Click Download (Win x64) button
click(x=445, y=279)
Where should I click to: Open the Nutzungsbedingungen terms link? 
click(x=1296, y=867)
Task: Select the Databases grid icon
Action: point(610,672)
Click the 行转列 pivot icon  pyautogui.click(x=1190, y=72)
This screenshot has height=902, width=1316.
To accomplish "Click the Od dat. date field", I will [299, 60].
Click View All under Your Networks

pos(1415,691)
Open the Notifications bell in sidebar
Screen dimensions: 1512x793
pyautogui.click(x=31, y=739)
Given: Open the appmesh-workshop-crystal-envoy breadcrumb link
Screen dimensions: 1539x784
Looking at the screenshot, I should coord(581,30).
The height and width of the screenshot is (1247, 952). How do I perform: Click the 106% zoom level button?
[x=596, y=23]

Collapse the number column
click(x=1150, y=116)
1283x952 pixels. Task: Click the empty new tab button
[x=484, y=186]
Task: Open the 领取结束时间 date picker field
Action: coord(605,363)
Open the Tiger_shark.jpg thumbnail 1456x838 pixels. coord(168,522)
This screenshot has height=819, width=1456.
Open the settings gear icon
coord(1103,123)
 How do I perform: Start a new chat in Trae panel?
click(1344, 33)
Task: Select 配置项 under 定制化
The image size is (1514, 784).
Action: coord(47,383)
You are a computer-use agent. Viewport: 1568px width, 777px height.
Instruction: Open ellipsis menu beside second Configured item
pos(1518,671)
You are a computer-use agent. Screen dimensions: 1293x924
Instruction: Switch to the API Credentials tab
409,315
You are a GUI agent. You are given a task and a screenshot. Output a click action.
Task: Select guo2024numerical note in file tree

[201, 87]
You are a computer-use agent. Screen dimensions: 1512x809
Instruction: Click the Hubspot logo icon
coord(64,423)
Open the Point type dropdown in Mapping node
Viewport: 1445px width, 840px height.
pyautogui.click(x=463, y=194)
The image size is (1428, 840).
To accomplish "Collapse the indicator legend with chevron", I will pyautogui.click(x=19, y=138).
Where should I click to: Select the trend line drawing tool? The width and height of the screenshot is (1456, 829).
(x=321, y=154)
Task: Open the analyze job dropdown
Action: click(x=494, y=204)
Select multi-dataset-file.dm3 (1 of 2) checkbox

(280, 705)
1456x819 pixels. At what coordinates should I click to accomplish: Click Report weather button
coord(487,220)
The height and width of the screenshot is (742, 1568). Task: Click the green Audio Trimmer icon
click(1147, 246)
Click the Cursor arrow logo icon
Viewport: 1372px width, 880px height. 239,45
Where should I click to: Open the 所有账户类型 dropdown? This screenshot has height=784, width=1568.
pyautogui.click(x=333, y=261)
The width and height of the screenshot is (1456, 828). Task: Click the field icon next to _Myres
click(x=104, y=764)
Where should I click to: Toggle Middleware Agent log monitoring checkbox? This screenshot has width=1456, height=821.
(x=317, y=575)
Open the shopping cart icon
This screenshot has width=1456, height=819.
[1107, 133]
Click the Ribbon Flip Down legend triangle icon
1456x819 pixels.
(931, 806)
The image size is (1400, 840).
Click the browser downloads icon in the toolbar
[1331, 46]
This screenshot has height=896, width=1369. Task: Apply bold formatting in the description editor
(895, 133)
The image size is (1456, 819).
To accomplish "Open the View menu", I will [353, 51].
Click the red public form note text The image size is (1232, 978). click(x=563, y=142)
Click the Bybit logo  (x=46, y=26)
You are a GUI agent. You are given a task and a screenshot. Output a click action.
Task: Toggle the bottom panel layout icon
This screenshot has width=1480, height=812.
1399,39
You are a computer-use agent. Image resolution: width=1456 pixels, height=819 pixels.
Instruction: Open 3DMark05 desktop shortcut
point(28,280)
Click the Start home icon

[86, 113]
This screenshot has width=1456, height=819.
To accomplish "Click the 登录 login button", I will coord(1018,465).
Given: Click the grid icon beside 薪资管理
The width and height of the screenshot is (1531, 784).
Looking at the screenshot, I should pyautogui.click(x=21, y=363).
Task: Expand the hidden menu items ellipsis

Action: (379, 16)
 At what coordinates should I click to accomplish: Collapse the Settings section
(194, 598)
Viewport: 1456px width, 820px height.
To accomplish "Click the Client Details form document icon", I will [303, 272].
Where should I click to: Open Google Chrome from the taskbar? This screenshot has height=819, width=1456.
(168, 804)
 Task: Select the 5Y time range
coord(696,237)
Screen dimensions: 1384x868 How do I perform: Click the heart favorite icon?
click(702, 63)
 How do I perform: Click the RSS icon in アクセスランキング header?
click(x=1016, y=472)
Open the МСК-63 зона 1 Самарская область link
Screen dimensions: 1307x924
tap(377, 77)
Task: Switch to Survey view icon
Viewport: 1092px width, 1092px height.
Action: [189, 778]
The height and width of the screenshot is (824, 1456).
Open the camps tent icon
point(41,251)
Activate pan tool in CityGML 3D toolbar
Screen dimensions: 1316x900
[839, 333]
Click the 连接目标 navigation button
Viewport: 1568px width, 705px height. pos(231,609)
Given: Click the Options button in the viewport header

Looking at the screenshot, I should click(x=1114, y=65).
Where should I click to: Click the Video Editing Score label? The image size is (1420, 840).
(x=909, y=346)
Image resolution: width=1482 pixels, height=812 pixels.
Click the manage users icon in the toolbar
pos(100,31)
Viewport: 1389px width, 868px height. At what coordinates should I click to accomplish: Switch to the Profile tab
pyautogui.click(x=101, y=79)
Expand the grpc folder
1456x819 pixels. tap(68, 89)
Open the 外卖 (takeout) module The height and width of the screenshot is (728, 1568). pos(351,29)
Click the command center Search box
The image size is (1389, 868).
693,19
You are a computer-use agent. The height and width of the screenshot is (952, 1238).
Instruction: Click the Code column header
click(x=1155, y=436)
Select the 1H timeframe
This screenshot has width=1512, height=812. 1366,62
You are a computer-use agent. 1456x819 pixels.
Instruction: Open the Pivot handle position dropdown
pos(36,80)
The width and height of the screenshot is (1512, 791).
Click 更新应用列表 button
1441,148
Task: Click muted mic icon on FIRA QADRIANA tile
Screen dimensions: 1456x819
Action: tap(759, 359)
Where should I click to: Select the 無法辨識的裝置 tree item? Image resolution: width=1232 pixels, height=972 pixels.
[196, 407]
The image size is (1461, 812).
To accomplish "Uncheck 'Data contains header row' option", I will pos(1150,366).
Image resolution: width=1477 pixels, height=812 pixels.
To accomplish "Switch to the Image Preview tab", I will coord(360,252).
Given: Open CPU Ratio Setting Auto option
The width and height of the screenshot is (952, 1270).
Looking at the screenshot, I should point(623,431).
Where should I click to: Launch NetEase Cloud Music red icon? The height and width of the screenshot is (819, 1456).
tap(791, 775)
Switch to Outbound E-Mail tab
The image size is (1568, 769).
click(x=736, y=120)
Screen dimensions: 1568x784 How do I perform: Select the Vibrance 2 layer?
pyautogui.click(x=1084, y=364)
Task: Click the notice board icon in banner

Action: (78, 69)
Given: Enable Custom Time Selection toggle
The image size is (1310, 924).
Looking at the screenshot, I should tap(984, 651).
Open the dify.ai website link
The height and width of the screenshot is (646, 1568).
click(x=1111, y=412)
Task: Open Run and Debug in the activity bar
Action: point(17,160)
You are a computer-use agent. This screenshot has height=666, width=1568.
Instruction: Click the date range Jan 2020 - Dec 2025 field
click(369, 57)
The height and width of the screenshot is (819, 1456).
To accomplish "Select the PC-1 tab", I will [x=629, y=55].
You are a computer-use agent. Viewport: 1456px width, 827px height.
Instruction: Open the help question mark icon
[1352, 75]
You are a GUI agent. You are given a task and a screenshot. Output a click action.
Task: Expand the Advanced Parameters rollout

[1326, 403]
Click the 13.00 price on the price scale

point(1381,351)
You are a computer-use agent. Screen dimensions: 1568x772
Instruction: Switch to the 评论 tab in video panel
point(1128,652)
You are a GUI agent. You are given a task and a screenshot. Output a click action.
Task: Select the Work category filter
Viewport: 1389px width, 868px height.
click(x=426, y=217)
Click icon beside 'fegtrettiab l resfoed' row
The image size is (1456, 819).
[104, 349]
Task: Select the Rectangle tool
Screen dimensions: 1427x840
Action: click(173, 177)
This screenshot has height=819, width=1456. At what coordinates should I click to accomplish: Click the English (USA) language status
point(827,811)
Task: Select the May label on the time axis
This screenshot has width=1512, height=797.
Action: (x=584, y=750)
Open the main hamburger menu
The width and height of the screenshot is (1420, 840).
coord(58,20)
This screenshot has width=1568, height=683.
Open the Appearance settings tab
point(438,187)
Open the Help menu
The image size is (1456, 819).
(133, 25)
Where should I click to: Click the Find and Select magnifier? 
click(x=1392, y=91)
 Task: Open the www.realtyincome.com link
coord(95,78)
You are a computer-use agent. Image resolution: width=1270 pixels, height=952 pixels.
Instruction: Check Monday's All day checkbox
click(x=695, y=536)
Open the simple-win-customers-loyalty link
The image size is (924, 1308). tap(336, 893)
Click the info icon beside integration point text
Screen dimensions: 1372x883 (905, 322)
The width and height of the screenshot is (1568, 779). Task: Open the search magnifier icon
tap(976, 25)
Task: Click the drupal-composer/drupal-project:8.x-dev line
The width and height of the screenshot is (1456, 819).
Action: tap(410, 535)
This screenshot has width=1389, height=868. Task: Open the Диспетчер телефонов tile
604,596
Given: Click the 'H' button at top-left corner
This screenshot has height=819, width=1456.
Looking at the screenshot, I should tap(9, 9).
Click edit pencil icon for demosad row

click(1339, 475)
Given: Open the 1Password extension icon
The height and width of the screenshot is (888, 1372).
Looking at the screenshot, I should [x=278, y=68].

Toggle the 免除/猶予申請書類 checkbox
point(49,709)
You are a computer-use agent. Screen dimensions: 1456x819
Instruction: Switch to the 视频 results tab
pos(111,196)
= = = =
**INSTRUCTIONS FOR THE TASK:** Nothing should appear in the answer except the lines above from the line with "Where should I click to: Click the Video" through the line with "You are a computer-use agent. 1456x819", both included, written out exactly.

**TASK ANSWER:**
Where should I click to: Click the Video Editing Score label? The image size is (1420, 840).
(x=909, y=346)
Image resolution: width=1482 pixels, height=812 pixels.
Click the manage users icon in the toolbar
pos(100,31)
Viewport: 1389px width, 868px height. At what coordinates should I click to accomplish: Switch to the Profile tab
pyautogui.click(x=101, y=79)
Expand the grpc folder
1456x819 pixels. tap(68, 89)
Open the 外卖 (takeout) module The height and width of the screenshot is (728, 1568). pos(351,29)
Click the command center Search box
The image size is (1389, 868).
693,19
You are a computer-use agent. The height and width of the screenshot is (952, 1238).
Instruction: Click the Code column header
click(x=1155, y=436)
Select the 1H timeframe
This screenshot has width=1512, height=812. 1366,62
You are a computer-use agent. 1456x819 pixels.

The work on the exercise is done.